◆ PROVIDED ENTRIES
____

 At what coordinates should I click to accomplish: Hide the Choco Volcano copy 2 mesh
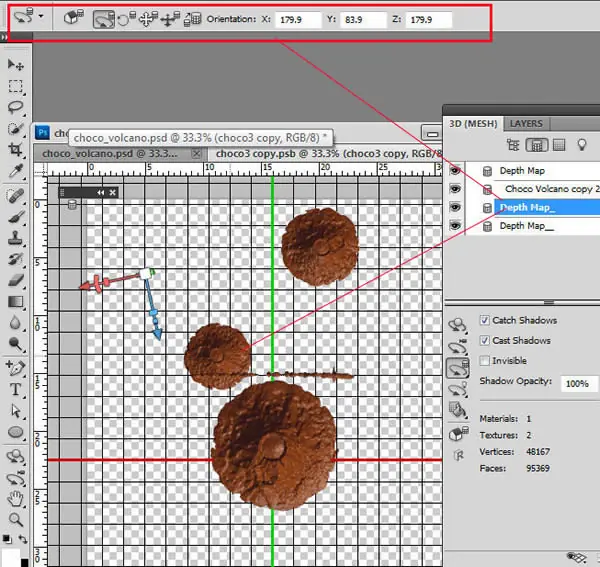click(x=455, y=189)
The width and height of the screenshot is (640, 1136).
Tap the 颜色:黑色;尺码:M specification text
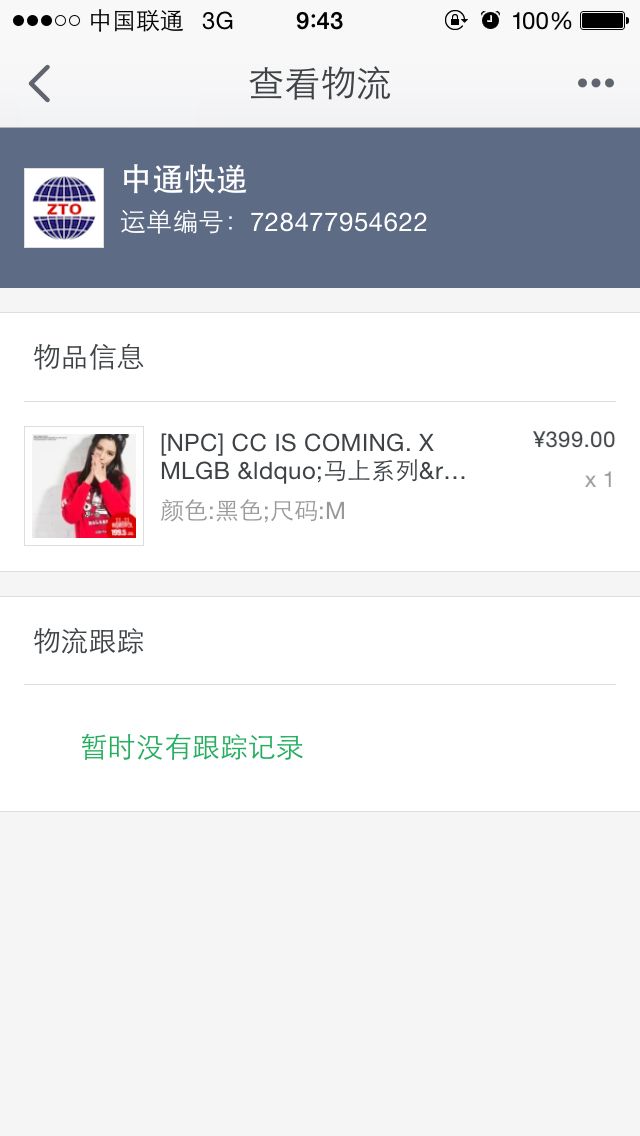(252, 511)
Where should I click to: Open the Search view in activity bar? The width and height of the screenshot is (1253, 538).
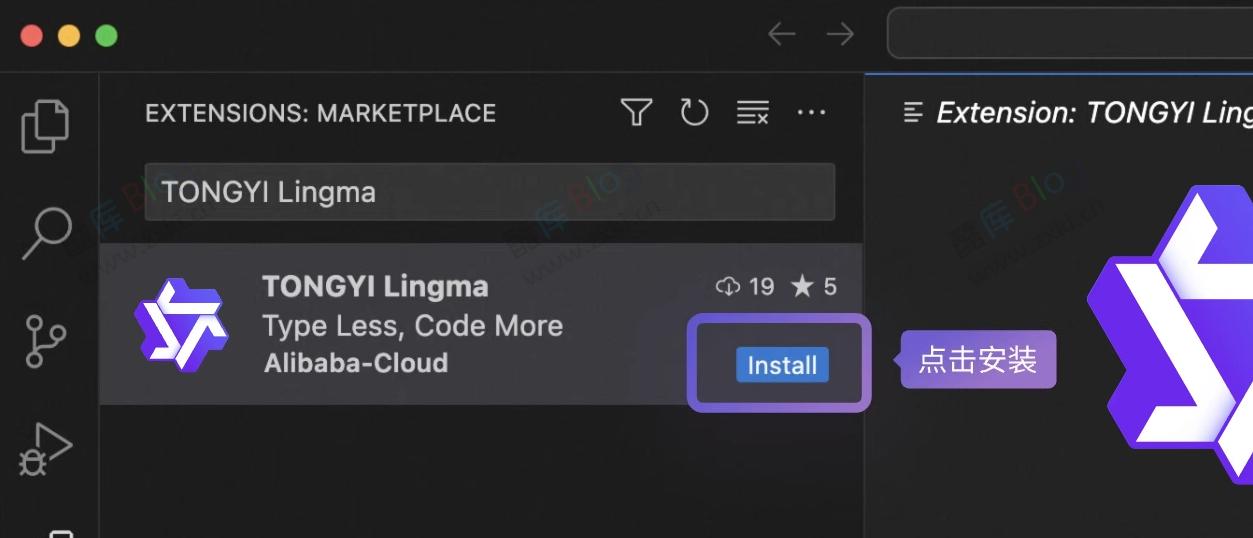(x=46, y=232)
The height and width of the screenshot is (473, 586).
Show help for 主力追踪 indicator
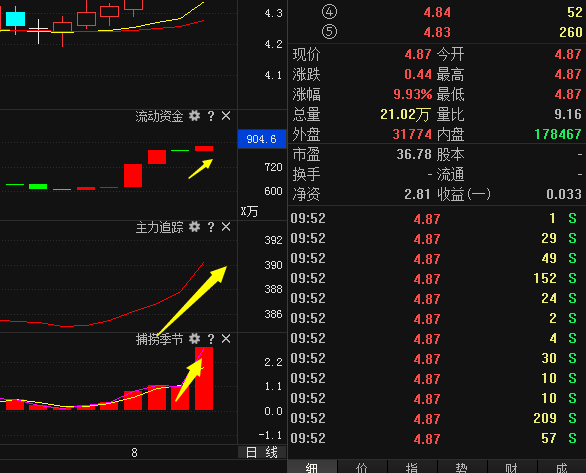point(211,227)
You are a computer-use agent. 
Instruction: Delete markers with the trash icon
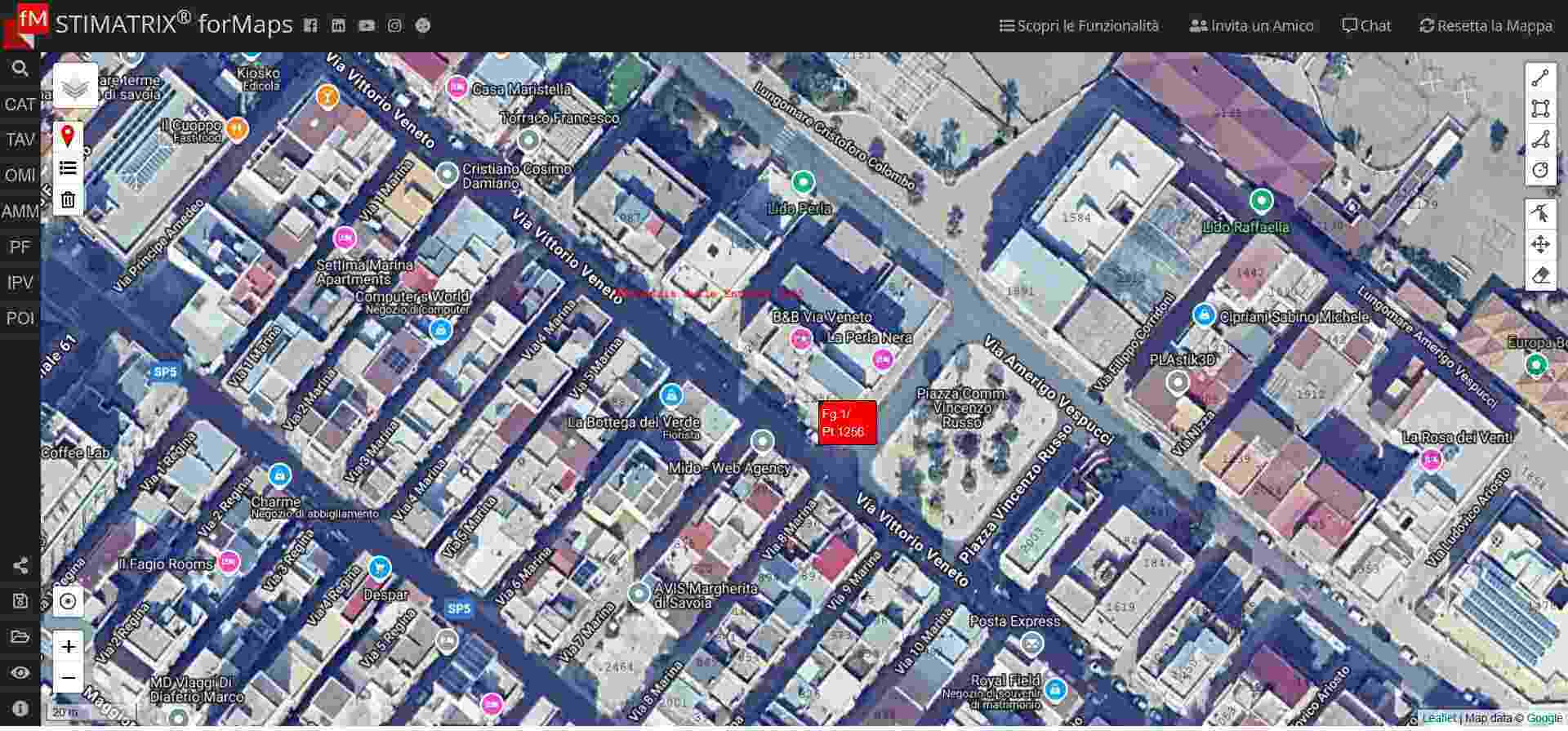pos(68,199)
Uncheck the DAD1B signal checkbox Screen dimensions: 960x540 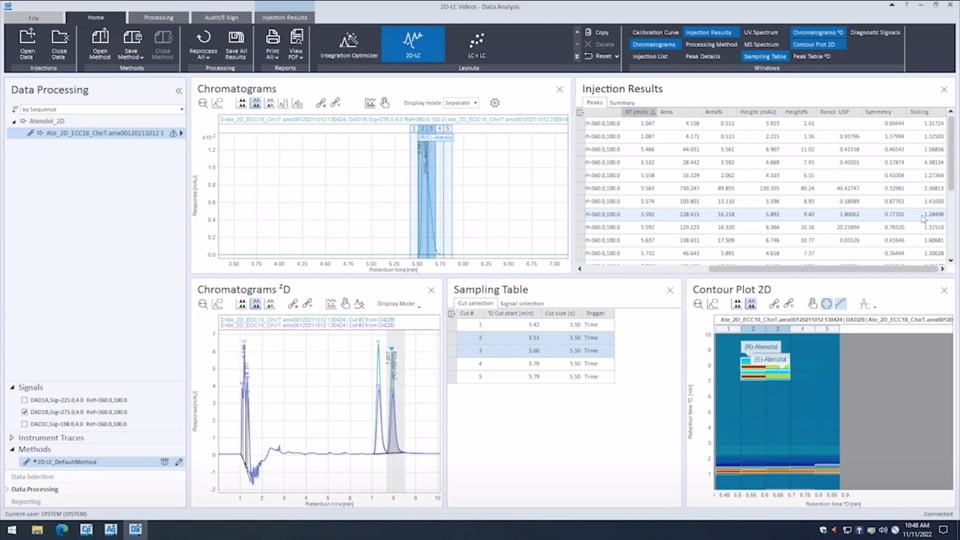pos(25,411)
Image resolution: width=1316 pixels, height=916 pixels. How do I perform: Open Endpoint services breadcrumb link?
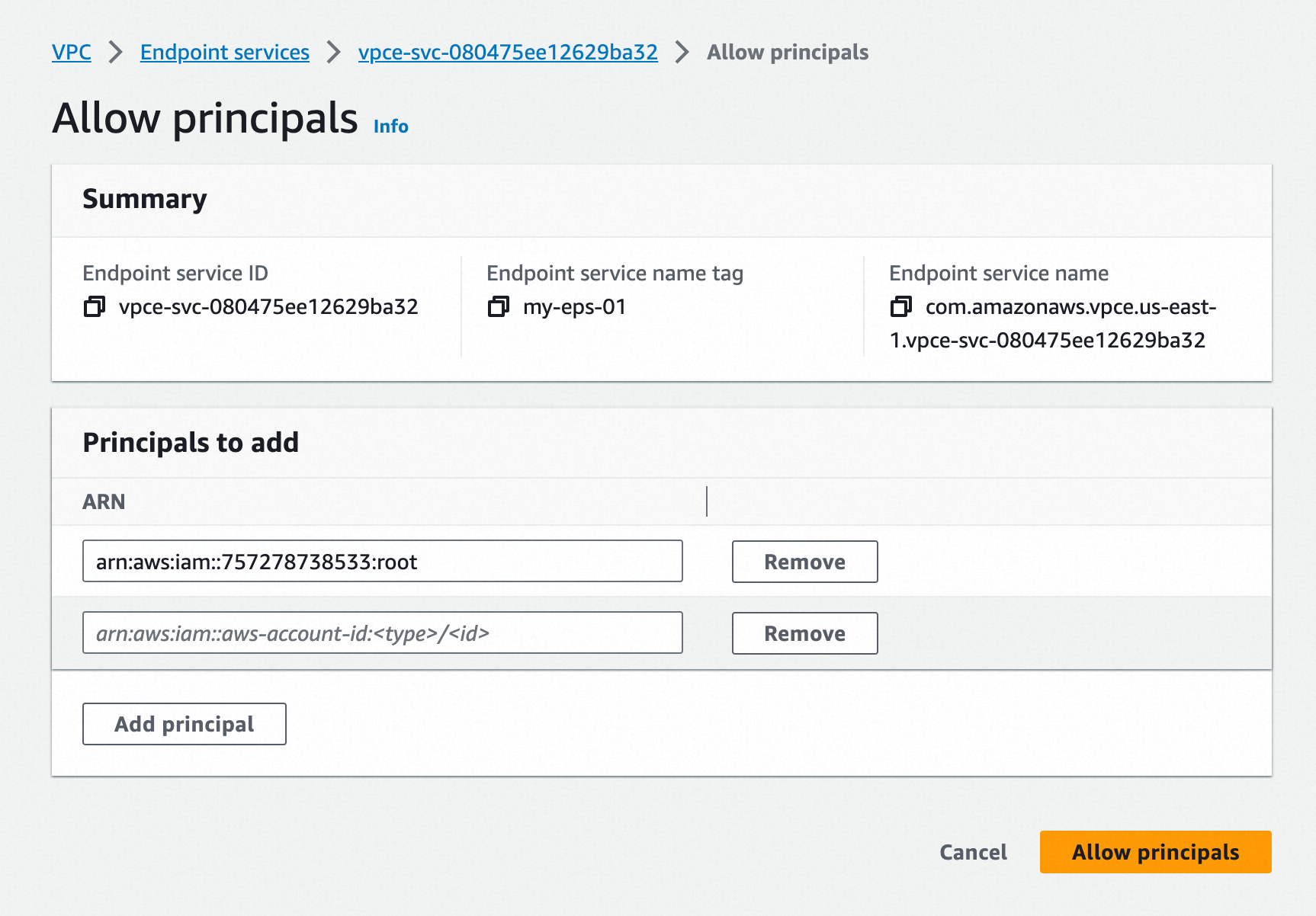pos(224,53)
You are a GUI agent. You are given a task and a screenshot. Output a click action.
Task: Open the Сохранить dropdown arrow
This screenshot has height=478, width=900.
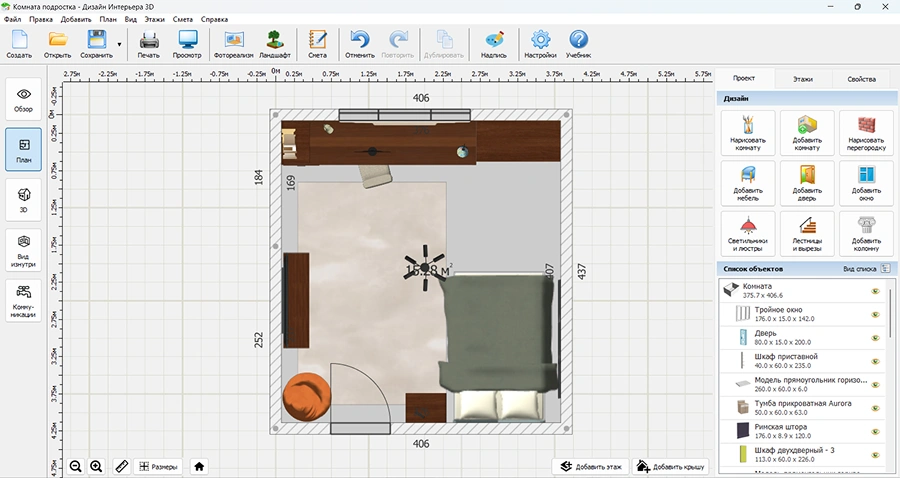pyautogui.click(x=120, y=44)
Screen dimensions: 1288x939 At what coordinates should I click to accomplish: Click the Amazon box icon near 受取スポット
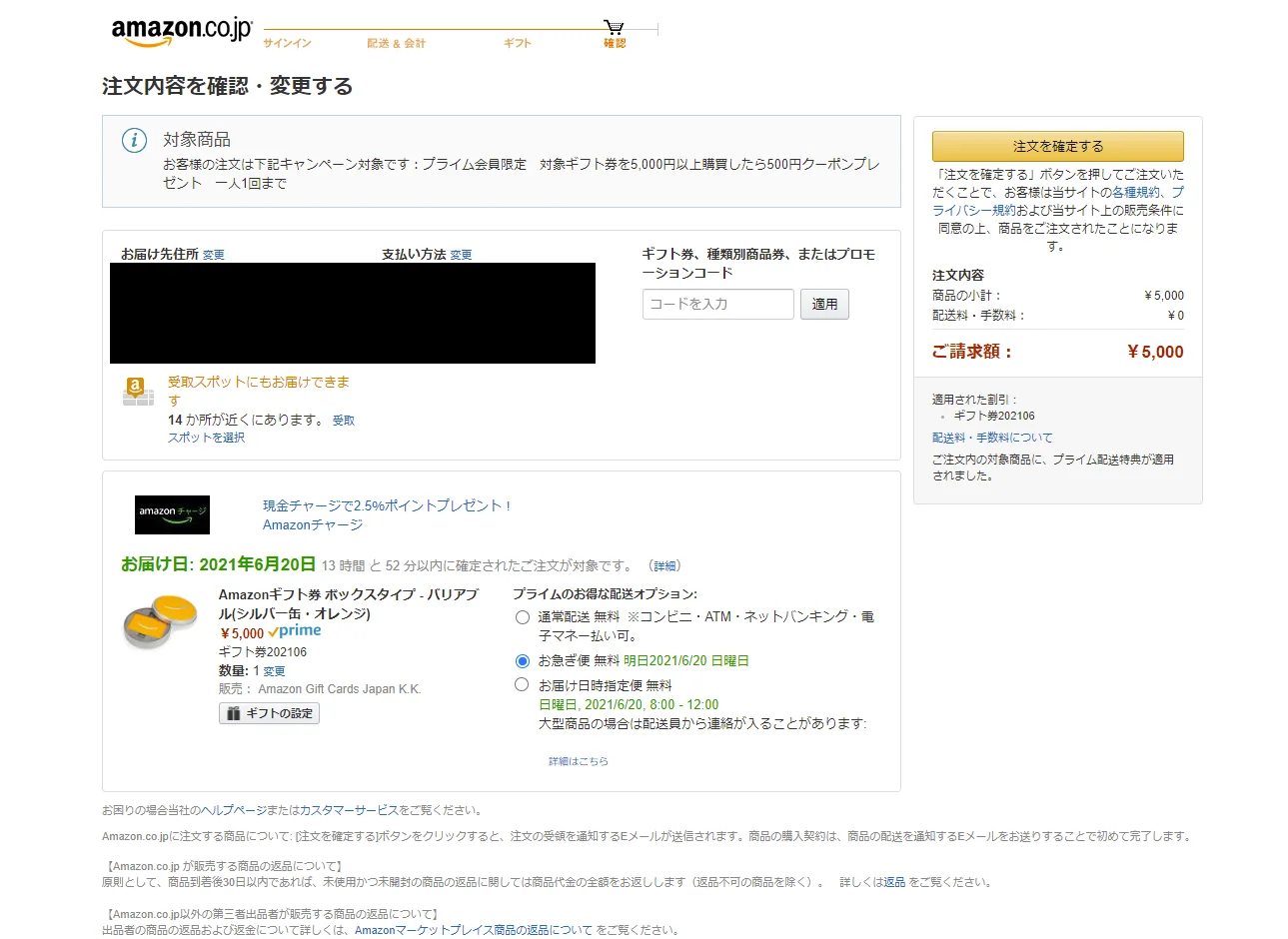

____

◆ WORK ITEM
For this exercise, reproduce the data above exactly from the line containing "You are a GUI" through its final line, both ends included, with no pictures in the copy.

◆ WRITTEN ANSWER
You are a GUI agent. You are given a task and a screenshot. Output a click action.
Task: Open the Сохранить dropdown arrow
This screenshot has height=478, width=900.
pyautogui.click(x=120, y=44)
Screen dimensions: 1288x939 At what coordinates should I click to accomplish: Click the Amazon box icon near 受取スポット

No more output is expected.